▶ Saved data entries
────

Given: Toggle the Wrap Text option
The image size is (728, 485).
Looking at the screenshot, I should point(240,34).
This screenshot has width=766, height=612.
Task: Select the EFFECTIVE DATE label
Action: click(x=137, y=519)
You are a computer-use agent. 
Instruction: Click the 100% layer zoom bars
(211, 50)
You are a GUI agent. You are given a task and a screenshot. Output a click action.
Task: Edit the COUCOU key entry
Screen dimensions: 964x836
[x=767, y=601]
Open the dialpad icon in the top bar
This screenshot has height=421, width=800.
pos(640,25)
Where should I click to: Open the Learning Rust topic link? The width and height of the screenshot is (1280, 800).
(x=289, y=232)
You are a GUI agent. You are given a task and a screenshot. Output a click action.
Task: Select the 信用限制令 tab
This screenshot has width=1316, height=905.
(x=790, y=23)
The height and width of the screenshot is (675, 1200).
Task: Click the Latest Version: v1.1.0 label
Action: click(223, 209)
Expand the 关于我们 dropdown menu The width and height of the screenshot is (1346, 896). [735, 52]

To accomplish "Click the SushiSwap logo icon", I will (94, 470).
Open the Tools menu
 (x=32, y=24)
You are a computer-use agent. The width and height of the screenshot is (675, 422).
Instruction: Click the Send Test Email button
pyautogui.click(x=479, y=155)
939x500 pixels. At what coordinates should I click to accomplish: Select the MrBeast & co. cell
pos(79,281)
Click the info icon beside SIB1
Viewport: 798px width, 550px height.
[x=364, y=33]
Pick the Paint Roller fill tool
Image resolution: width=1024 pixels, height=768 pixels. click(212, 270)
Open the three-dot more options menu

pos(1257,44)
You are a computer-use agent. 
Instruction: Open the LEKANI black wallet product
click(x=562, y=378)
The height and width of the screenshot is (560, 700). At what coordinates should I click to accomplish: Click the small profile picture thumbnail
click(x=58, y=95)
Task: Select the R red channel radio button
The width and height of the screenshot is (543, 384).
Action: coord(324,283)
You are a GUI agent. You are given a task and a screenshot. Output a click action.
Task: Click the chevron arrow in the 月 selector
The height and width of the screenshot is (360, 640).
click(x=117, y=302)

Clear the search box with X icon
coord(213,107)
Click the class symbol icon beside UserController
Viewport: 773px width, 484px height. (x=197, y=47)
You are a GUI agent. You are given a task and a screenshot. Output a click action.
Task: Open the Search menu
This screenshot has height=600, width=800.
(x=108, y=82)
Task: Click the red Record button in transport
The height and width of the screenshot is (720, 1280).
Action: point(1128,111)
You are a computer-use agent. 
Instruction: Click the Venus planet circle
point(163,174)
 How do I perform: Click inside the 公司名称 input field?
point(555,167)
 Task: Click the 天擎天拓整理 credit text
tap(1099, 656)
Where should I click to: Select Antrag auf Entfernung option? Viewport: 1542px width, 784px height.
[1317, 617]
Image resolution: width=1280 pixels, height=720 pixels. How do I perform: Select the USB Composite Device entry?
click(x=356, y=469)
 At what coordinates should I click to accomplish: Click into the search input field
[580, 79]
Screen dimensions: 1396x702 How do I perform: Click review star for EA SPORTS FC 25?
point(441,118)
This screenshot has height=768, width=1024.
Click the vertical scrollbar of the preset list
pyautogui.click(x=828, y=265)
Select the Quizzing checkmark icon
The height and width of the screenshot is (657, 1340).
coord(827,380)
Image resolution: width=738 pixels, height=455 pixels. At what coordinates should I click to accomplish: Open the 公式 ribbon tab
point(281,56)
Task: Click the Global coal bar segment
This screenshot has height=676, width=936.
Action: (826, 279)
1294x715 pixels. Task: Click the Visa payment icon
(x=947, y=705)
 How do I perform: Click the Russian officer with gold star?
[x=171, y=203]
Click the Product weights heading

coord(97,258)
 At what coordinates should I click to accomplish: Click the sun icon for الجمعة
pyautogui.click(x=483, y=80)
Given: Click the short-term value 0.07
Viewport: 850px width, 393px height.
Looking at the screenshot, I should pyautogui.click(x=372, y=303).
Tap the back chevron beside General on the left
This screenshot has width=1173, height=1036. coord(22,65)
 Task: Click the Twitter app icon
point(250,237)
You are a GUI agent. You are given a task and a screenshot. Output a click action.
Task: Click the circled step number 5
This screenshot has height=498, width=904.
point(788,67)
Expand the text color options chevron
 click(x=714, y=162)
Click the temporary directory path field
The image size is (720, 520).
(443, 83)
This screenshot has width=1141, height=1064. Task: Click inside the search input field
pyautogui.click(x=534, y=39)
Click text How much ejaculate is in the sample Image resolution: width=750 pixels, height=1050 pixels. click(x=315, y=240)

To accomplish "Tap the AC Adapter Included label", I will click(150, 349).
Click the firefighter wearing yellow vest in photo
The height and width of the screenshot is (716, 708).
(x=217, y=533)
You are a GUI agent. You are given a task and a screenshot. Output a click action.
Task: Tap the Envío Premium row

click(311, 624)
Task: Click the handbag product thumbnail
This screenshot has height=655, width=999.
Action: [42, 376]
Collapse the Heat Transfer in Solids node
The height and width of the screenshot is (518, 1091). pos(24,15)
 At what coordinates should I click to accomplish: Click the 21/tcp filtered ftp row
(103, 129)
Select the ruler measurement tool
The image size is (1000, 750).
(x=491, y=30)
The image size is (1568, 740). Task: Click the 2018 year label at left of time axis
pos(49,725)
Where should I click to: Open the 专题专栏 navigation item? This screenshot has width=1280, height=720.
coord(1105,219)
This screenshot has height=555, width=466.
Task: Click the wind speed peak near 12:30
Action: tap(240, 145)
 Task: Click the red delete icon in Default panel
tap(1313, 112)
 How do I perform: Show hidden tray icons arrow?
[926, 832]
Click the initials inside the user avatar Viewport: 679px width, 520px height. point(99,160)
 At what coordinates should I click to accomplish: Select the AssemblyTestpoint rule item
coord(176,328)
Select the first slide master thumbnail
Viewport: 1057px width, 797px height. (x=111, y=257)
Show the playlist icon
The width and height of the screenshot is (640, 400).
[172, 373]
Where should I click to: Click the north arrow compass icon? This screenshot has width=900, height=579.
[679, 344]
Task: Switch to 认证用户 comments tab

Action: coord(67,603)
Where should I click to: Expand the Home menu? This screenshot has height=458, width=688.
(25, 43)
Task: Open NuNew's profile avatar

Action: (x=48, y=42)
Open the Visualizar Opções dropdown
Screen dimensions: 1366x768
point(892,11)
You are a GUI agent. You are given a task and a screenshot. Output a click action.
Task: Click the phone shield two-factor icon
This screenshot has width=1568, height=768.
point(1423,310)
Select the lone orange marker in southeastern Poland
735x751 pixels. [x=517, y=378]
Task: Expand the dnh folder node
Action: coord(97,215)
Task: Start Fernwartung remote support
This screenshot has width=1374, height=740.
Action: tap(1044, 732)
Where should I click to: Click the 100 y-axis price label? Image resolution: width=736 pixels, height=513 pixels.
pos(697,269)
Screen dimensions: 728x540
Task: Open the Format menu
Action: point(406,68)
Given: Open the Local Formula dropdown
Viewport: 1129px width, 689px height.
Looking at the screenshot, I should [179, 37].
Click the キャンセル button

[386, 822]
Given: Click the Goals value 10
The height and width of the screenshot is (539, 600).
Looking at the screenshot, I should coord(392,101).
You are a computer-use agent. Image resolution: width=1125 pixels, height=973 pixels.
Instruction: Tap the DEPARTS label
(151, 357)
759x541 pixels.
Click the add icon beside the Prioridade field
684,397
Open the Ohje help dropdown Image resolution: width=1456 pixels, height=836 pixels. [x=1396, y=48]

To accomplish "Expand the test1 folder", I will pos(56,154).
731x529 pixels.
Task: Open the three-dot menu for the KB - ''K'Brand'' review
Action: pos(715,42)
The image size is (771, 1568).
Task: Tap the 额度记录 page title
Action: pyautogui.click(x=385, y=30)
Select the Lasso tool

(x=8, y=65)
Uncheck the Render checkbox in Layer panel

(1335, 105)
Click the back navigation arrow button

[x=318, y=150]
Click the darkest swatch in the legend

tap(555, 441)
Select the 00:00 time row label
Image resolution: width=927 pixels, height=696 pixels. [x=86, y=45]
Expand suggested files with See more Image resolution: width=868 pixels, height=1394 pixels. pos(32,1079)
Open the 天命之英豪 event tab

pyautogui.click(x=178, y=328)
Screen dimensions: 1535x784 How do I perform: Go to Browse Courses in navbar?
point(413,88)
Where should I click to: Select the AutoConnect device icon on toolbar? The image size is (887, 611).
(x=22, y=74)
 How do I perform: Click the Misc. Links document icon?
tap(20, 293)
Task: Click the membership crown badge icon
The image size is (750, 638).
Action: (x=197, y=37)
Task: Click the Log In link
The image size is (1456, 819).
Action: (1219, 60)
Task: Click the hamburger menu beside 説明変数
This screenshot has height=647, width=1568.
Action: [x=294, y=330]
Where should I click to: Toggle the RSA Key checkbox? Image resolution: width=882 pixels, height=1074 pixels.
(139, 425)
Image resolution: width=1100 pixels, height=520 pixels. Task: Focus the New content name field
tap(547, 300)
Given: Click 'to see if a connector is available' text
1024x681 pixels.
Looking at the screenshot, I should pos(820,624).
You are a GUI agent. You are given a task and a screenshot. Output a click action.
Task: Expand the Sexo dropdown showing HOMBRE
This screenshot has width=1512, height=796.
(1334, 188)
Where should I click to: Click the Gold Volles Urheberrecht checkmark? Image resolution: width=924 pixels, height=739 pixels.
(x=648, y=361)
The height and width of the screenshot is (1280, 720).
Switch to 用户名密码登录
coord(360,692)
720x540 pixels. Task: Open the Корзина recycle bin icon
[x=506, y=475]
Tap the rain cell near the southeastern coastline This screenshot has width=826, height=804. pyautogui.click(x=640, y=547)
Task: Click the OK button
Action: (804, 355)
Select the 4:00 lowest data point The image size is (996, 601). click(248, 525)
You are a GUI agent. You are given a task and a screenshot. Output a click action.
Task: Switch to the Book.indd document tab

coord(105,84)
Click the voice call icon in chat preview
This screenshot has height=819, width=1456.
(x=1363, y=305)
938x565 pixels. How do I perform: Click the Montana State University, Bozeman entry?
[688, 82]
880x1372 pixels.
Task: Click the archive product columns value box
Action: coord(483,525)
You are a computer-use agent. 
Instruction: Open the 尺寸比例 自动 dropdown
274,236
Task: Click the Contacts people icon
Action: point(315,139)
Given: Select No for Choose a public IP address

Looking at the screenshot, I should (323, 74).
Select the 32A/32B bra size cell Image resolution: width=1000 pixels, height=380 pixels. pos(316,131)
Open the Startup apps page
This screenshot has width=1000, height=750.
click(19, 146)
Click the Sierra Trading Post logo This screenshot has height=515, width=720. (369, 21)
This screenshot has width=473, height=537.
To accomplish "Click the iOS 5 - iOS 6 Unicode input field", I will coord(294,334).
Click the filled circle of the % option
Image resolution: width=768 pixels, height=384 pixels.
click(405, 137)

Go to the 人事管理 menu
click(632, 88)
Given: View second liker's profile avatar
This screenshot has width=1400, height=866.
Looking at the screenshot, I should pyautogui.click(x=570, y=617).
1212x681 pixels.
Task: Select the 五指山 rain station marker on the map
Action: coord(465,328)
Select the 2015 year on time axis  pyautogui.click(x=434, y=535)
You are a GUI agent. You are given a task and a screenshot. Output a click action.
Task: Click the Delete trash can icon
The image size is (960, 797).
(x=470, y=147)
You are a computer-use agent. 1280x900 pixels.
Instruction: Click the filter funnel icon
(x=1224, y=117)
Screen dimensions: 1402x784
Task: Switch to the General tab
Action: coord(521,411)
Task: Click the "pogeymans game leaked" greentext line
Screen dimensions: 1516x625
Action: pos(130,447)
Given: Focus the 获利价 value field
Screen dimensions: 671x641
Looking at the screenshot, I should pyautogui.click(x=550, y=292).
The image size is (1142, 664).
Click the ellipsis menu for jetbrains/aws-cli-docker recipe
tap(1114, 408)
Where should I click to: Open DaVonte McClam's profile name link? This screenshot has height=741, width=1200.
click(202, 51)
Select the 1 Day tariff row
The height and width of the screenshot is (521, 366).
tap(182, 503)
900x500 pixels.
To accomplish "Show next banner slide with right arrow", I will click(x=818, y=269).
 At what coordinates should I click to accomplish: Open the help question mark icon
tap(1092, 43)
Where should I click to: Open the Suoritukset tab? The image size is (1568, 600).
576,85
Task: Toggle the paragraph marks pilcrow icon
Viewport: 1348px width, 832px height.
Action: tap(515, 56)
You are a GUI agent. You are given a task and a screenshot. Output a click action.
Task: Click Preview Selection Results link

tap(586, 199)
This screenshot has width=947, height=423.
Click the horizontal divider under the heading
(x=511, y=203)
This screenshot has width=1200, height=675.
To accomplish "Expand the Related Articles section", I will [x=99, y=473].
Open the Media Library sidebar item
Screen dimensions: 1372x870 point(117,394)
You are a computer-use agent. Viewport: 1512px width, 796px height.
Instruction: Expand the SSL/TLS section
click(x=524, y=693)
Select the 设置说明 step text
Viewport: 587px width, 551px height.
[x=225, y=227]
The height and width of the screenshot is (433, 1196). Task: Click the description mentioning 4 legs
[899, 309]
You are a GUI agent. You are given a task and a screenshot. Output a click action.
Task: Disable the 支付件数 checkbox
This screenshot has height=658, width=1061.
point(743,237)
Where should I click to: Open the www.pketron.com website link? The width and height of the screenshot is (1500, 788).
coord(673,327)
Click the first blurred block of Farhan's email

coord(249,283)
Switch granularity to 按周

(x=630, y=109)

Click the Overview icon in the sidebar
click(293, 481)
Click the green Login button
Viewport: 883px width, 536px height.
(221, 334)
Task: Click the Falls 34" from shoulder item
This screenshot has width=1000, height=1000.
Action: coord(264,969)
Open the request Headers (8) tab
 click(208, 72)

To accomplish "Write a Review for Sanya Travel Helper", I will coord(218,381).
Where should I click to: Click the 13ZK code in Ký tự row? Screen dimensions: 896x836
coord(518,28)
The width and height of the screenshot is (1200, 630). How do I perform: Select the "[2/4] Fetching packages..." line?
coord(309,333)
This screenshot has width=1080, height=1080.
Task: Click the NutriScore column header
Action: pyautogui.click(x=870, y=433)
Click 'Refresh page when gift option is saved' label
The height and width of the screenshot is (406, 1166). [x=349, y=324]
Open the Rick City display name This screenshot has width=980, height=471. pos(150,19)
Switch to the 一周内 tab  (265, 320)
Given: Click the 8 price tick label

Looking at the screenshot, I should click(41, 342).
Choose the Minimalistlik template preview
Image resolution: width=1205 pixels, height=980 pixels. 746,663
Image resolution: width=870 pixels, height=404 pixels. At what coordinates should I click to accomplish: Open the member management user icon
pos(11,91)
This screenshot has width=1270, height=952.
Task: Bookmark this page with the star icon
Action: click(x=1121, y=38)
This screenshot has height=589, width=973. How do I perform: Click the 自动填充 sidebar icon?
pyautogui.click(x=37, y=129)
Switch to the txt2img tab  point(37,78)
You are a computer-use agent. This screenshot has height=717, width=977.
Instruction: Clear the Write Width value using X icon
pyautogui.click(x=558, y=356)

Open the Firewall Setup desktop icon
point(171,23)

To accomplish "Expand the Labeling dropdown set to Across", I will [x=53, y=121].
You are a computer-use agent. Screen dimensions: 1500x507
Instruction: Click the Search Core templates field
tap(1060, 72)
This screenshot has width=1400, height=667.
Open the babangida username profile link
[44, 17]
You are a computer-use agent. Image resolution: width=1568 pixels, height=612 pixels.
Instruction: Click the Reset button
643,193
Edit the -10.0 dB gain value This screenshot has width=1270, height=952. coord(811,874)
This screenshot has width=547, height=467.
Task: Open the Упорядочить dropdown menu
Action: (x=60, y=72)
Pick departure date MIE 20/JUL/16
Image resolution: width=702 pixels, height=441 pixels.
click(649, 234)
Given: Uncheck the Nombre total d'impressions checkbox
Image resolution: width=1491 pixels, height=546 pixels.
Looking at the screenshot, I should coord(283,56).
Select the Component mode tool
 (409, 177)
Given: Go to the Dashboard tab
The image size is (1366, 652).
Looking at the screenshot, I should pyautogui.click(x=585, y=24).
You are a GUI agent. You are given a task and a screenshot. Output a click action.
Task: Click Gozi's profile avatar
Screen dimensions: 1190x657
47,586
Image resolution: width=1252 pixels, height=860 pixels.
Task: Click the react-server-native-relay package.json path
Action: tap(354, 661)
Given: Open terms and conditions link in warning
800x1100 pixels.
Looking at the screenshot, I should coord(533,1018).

────

▶ About this exercise
Going through the data above, please tally the lines that contain the string "logo" and return only the total.

▶ Exercise result
2